[Exercise]:
Only lines with the word "will" belong in the answer; copy them from the records below.

[Material provided]:
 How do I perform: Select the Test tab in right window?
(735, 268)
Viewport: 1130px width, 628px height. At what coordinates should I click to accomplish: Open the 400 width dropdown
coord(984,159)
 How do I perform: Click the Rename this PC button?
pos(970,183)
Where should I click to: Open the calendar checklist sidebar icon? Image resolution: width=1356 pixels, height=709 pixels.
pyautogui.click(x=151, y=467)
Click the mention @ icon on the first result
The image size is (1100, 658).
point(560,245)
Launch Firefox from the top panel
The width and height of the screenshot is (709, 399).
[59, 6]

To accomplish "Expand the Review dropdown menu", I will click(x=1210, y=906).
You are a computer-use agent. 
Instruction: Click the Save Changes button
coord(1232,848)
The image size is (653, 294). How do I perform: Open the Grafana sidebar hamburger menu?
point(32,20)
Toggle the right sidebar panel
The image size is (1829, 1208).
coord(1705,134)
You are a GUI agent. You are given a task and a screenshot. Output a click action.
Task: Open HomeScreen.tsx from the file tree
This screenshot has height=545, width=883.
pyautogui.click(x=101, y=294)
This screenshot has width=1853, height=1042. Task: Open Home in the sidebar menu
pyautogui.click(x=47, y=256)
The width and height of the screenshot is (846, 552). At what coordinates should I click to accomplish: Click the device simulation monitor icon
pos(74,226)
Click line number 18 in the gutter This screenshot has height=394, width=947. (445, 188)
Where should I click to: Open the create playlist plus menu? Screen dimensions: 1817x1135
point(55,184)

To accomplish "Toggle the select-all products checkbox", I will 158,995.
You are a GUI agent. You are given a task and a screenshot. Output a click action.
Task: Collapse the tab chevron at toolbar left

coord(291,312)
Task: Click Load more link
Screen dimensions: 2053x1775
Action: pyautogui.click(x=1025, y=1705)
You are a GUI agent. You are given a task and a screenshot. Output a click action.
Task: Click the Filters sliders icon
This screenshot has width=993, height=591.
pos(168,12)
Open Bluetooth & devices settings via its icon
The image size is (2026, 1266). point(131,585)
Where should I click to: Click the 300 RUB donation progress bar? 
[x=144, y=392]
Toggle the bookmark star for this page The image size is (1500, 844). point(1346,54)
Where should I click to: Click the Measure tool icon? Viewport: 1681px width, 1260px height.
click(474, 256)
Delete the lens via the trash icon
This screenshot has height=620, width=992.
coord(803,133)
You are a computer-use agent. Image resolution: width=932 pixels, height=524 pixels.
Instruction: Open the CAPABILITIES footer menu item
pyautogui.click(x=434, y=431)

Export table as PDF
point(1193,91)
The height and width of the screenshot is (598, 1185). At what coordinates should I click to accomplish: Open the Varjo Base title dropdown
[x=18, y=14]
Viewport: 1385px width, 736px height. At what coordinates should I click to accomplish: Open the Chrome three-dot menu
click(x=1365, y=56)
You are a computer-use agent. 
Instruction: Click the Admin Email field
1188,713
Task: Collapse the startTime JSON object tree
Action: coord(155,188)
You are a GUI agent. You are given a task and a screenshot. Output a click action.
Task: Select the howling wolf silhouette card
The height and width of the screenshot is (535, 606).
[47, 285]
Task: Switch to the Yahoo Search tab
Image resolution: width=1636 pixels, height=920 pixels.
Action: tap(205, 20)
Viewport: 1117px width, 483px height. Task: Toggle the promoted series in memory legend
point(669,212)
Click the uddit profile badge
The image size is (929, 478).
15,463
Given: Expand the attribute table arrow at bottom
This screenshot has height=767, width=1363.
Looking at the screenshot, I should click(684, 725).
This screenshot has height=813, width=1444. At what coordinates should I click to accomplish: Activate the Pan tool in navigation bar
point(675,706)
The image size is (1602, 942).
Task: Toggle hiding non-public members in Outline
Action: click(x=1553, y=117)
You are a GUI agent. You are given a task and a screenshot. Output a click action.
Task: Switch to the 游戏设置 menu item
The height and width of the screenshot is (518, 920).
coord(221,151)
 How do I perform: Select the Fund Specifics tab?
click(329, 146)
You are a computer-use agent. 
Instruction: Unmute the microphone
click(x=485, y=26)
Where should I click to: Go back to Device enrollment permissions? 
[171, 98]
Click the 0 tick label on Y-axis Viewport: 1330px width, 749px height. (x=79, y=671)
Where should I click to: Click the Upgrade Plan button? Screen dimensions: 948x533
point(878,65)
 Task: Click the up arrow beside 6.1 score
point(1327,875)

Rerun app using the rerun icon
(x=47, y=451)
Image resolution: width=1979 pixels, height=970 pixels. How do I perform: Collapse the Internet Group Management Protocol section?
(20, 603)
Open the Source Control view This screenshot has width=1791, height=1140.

[Answer for the task]:
To accomplish "Expand the Review dropdown menu", I will click(x=1210, y=906).
To accomplish "Toggle the select-all products checkbox", I will 158,995.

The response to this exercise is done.